— DATASET —
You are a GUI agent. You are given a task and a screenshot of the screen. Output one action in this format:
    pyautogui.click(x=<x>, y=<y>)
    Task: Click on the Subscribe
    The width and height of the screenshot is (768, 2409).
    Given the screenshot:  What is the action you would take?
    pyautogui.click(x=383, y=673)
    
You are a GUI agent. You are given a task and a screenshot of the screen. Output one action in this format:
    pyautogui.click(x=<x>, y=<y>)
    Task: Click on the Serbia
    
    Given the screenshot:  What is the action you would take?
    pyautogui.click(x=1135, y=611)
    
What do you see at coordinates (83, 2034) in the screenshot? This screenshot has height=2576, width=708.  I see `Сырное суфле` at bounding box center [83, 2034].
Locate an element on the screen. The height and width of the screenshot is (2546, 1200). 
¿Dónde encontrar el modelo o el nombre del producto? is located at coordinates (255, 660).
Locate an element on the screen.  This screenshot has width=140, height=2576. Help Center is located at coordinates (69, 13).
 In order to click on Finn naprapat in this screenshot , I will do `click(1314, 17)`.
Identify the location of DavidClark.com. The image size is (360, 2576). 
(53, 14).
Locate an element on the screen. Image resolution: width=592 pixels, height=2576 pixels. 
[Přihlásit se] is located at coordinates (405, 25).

— GOAL —
Could you rewrite all of the records above, swapping every "GUI agent" for "screen agent" and leaving everything else the same?

— THE SOLUTION —
You are a screen agent. You are given a task and a screenshot of the screen. Output one action in this format:
    pyautogui.click(x=<x>, y=<y>)
    Task: Click on the Subscribe
    The width and height of the screenshot is (768, 2409).
    Given the screenshot:  What is the action you would take?
    pyautogui.click(x=383, y=673)
    
You are a screen agent. You are given a task and a screenshot of the screen. Output one action in this format:
    pyautogui.click(x=<x>, y=<y>)
    Task: Click on the Serbia
    
    Given the screenshot:  What is the action you would take?
    pyautogui.click(x=1135, y=611)
    
What do you see at coordinates (83, 2034) in the screenshot? This screenshot has height=2576, width=708.  I see `Сырное суфле` at bounding box center [83, 2034].
Locate an element on the screen. The height and width of the screenshot is (2546, 1200). 
¿Dónde encontrar el modelo o el nombre del producto? is located at coordinates (255, 660).
Locate an element on the screen.  This screenshot has width=140, height=2576. Help Center is located at coordinates (69, 13).
 In order to click on Finn naprapat in this screenshot , I will do `click(1314, 17)`.
Identify the location of DavidClark.com. The image size is (360, 2576). 
(53, 14).
Locate an element on the screen. Image resolution: width=592 pixels, height=2576 pixels. 
[Přihlásit se] is located at coordinates (405, 25).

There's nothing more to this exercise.